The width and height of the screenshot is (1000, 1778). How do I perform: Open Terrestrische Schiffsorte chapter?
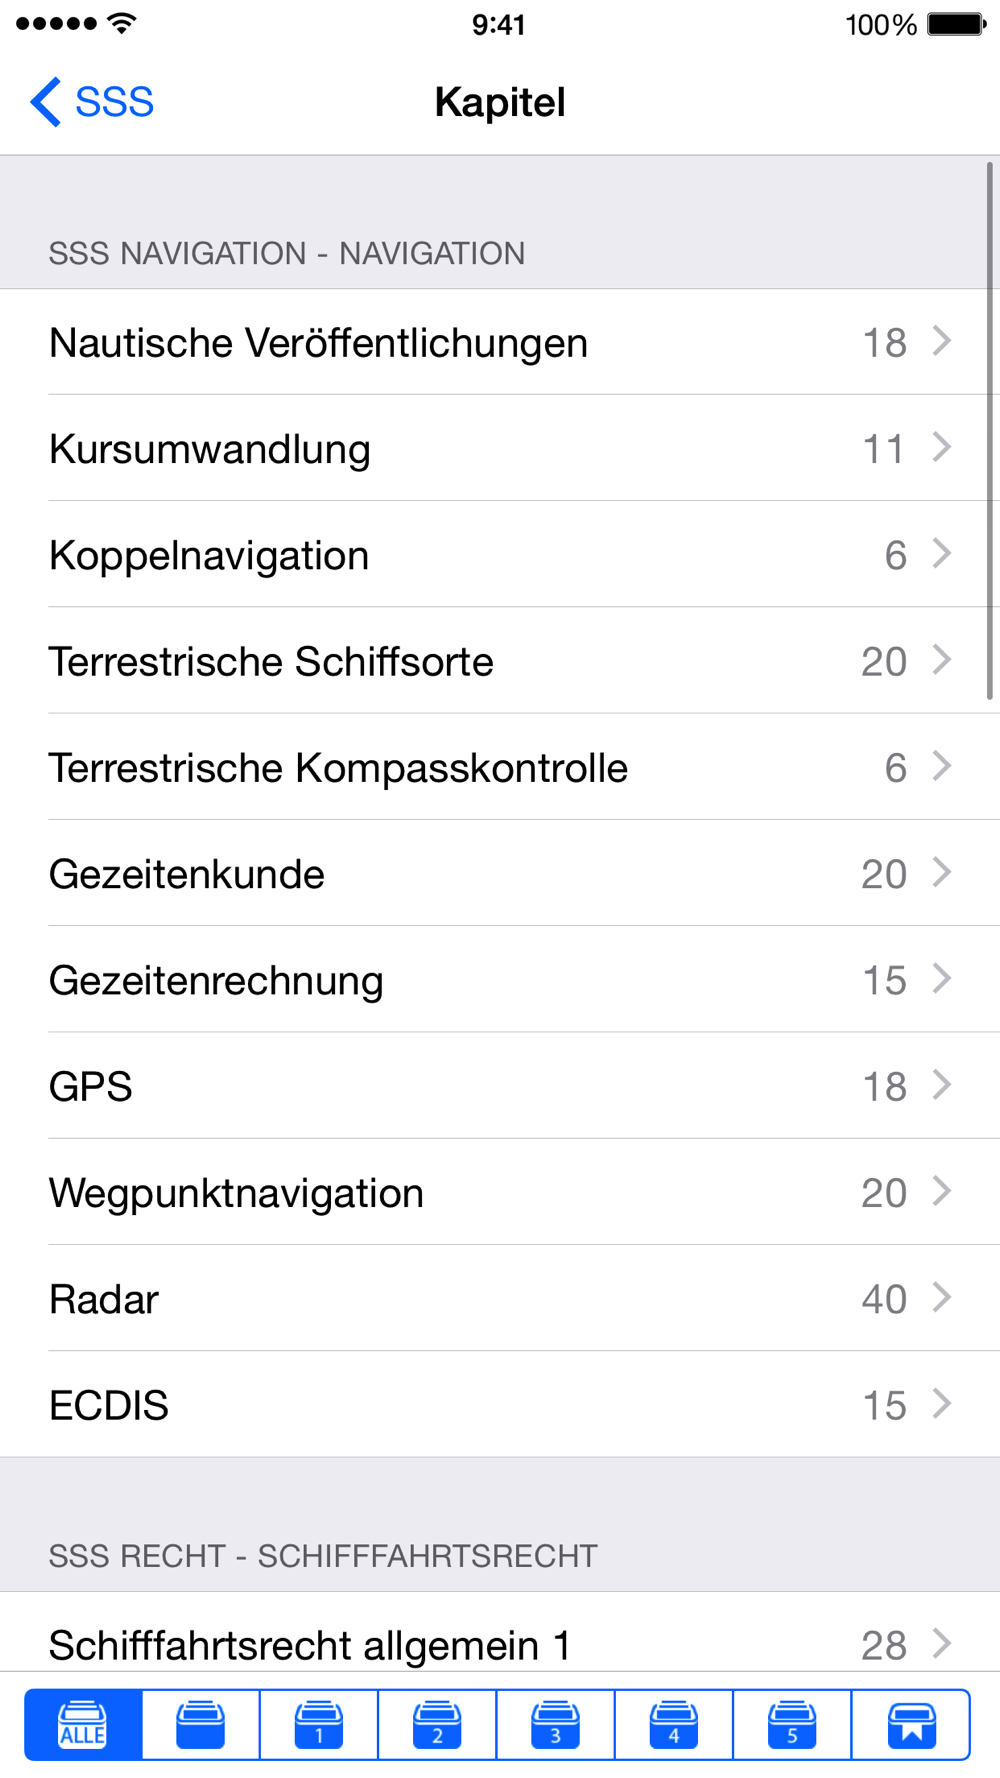click(x=500, y=660)
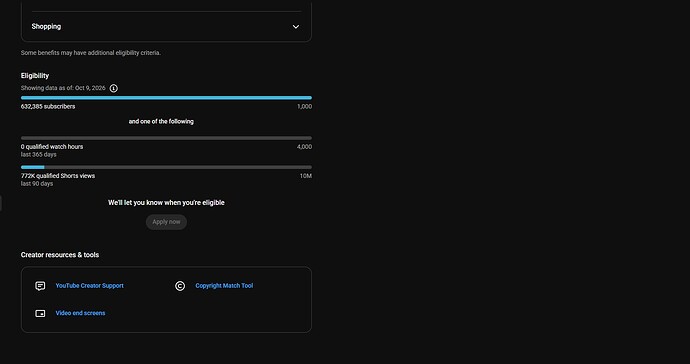
Task: Click the 0 qualified watch hours label
Action: pyautogui.click(x=52, y=147)
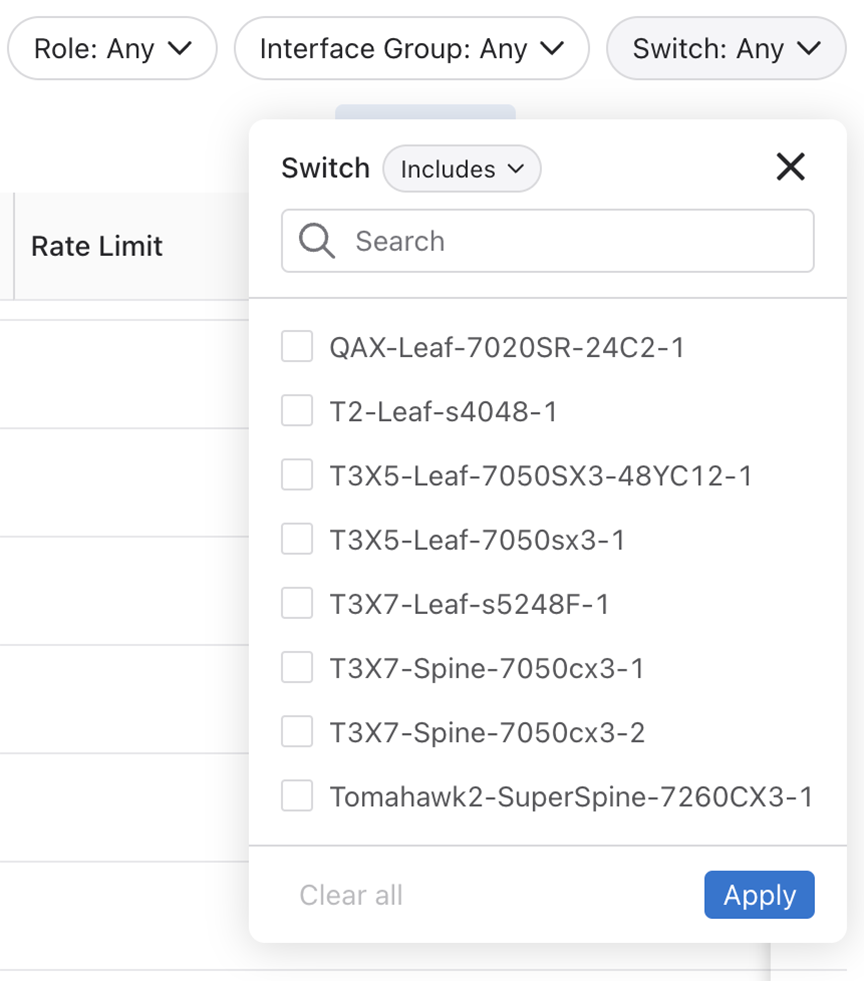Select the T3X7-Spine-7050cx3-2 checkbox

tap(297, 732)
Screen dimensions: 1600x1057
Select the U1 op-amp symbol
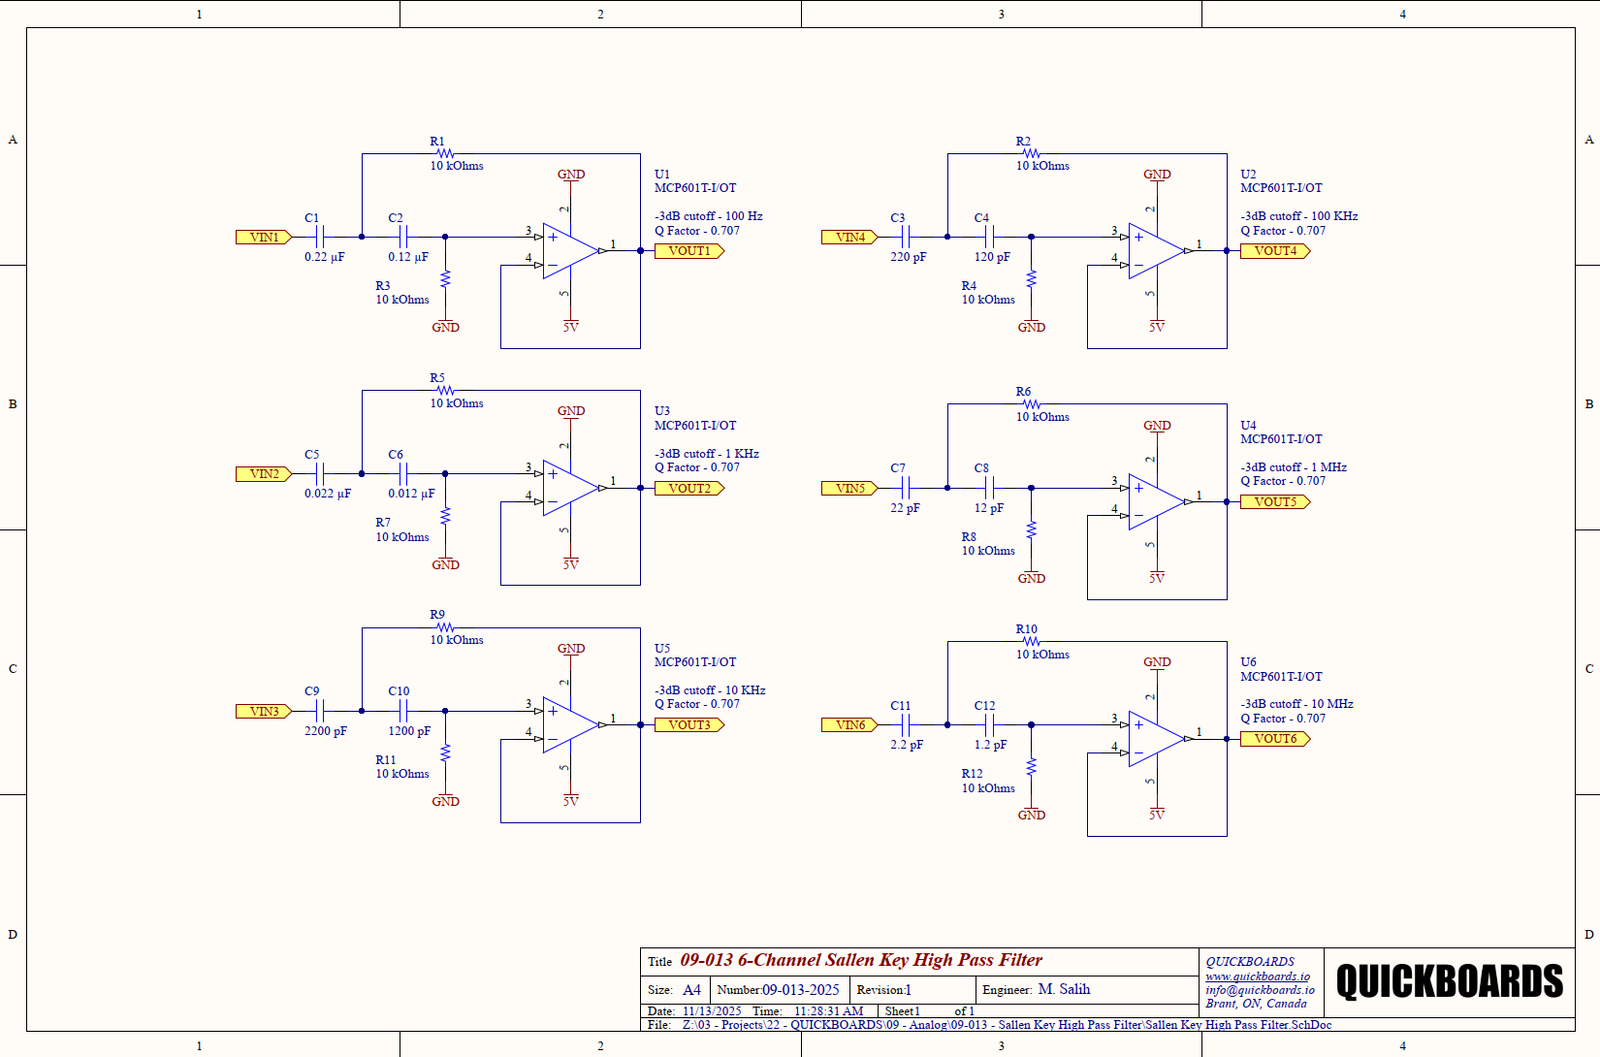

──────

### The task
Each entry gets copied exactly; the pictures stay out.

### Exercise response
The width and height of the screenshot is (1000, 1778). How do I perform: Open Terrestrische Schiffsorte chapter?
click(x=500, y=660)
Task: Click the 0 qualified watch hours label
Action: pyautogui.click(x=52, y=147)
Select the T3X7-Spine-7050cx3-2 checkbox

tap(297, 732)
Screen dimensions: 1600x1057
Select the U1 op-amp symbol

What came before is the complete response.